Bundesarbeitsgericht: Arbeitgeber kann aber zwischen Geld und Freizeit wählen
Ausgleich für Nachtarbeit ist Pflicht

Für Nachtarbeit ist auch ohne Vereinbarung ein Ausgleich durch bezahlte Freistellung oder Lohnzuschlag zu leisten. Dies hat das Bundesarbeitsgericht (BAG) jetzt entschieden.

hcm KASSEL. Der Kläger arbeitete ausschließlich nachts für einen Stundenlohn von 18,40 DM. Auf das Arbeitsverhältnis der Parteien war kein Tarifvertrag anzuwenden; im Arbeitsvertrag war die Frage, wie die mit der Nachtarbeit verbundenen gesundheitlichen Beeinträchtigungen ausgeglichen werden, nicht geregelt.

Der Kläger hatte geltend gemacht, die Beklagte schulde ihm den gesetzlichen "angemessenen" Nachtarbeitszuschlag. Angemessen sei der im Manteltarifvertrag vereinbarte Zuschlag von 50 %. Die Beklagte sei nicht berechtigt, ihn ersatzweise bezahlt von der Arbeit freizustellen. Der Kläger hatte seine Forderung mit rd. 42 000 DM beziffert und hilfsweise nach Wahl der Beklagten Entgelt oder bezahlte Freistellung für 51 Arbeitstage begehrt.

Der Neunten Senat des Bundesarbeitsgerichts hat zunächst einen Anspruch des Klägers auf einen angemessenen Ausgleich bejaht.
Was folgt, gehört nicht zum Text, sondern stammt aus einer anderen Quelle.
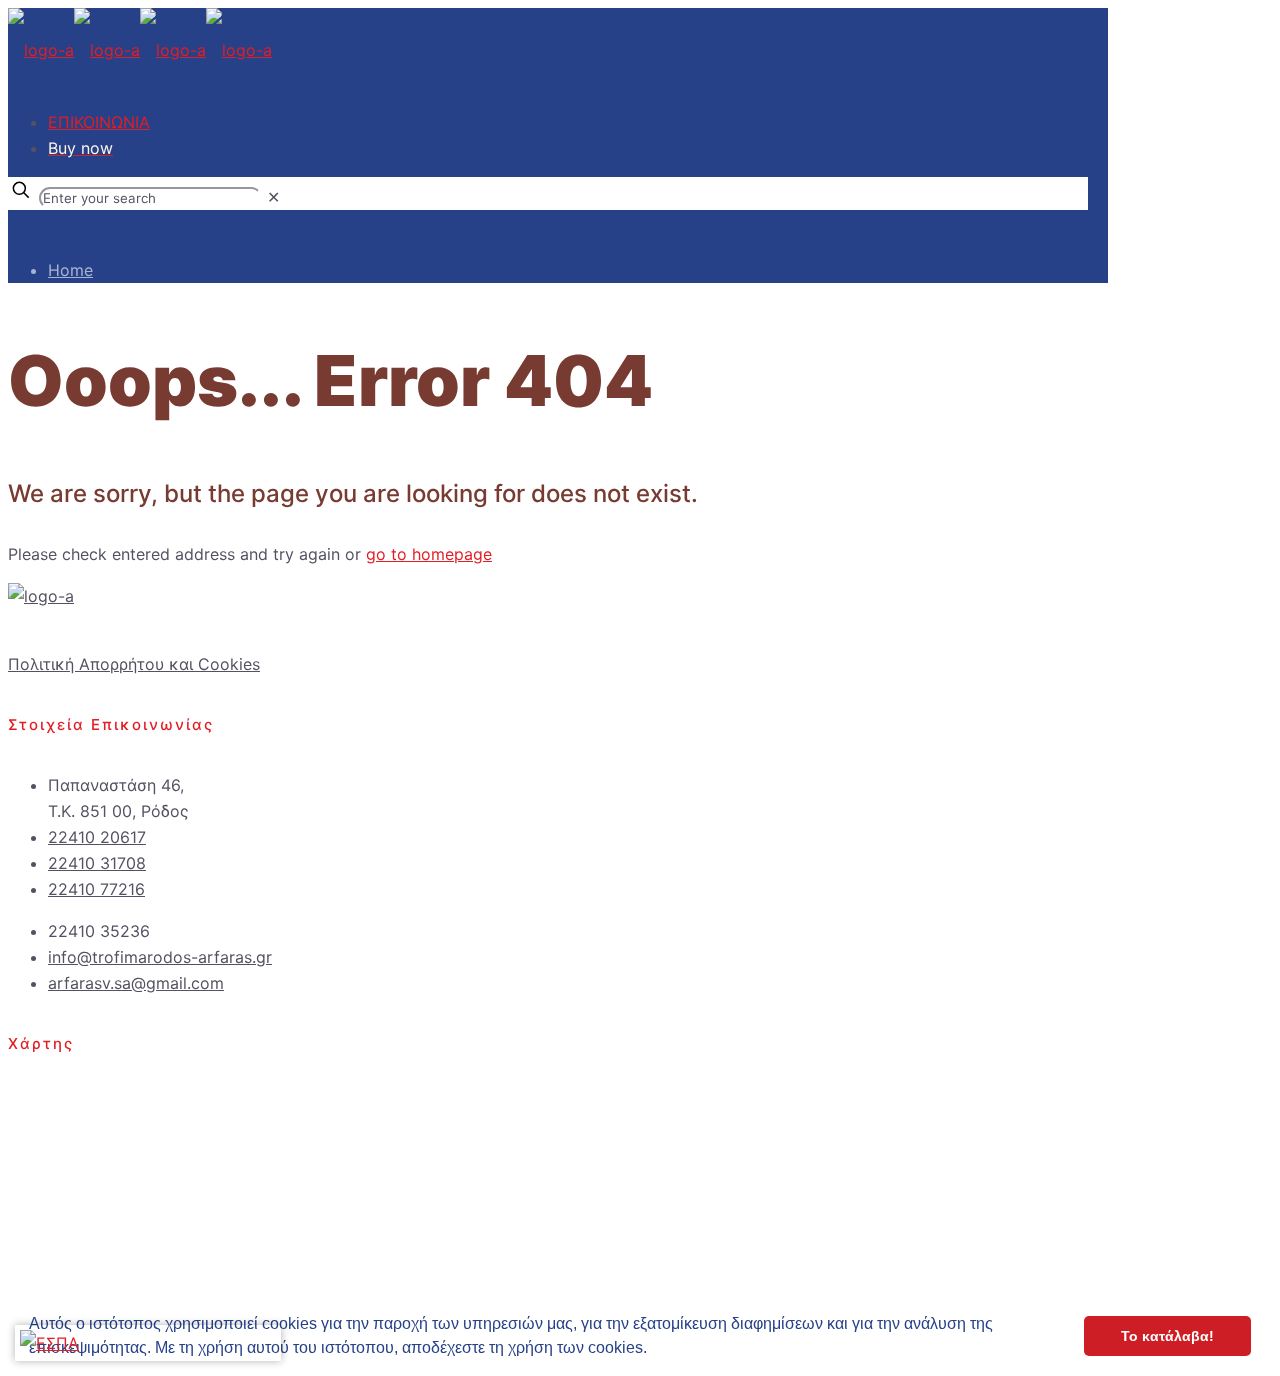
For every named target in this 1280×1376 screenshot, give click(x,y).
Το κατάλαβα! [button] (1167, 1336)
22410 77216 (96, 889)
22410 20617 (97, 837)
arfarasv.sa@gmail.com (136, 983)
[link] (273, 197)
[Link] (41, 596)
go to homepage (429, 554)
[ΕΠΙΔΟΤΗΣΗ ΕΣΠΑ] (49, 1343)
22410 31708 (97, 863)
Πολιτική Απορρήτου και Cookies (134, 664)
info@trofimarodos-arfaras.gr (160, 957)
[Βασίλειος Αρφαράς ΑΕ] (140, 50)
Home (70, 270)
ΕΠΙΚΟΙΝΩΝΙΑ (99, 122)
Das Arbeitszeitgesetz verpflichte den Arbeitgeber, bei Fehlen tarifvertraglichen Ausgleichsregelungen eine angemessene Zahl bezahlter freier Tage oder einen angemessenen Zuschlag auf das ihm hierfür zustehende Bruttoarbeitsentgelt zu gewähren. Dem Arbeitgeber ist danach das Recht eingeräumt, zwischen den im Gesetz alternativ genannten Leistungen zu wählen. Dieses Wahlrecht ist regelmäßig nicht schon deshalb ausgeschlossen, weil zwischen der vom Arbeitnehmer erbrachten Nachtarbeit und seiner Freistellung - wie hier - ein Zeitraum von mehreren Jahren liegt.

Ein Nachtzuschlag von 50 % übersteigt aber nach Ansicht des Bundesarbeitsgerichts das geschuldete Maß. Wann ein Nachtzuschlag "angemessen" ist, werde im Gesetz nicht näher bestimmt. Zu berücksichtigen sei u.a. die allgemeine Anschauung im Berufsleben. Auf die Höhe des in einem einschlägigen, auf das Arbeitsverhältnis aber nicht anwendbaren Tarifvertrag vorgesehenen Nachtzuschlags sei nicht ohne weiteres zurückgreifen. Sie diene lediglich als Orientierungshilfe. Der Senat hat hier einen Zuschlag von 30 % als angemessen angesehen.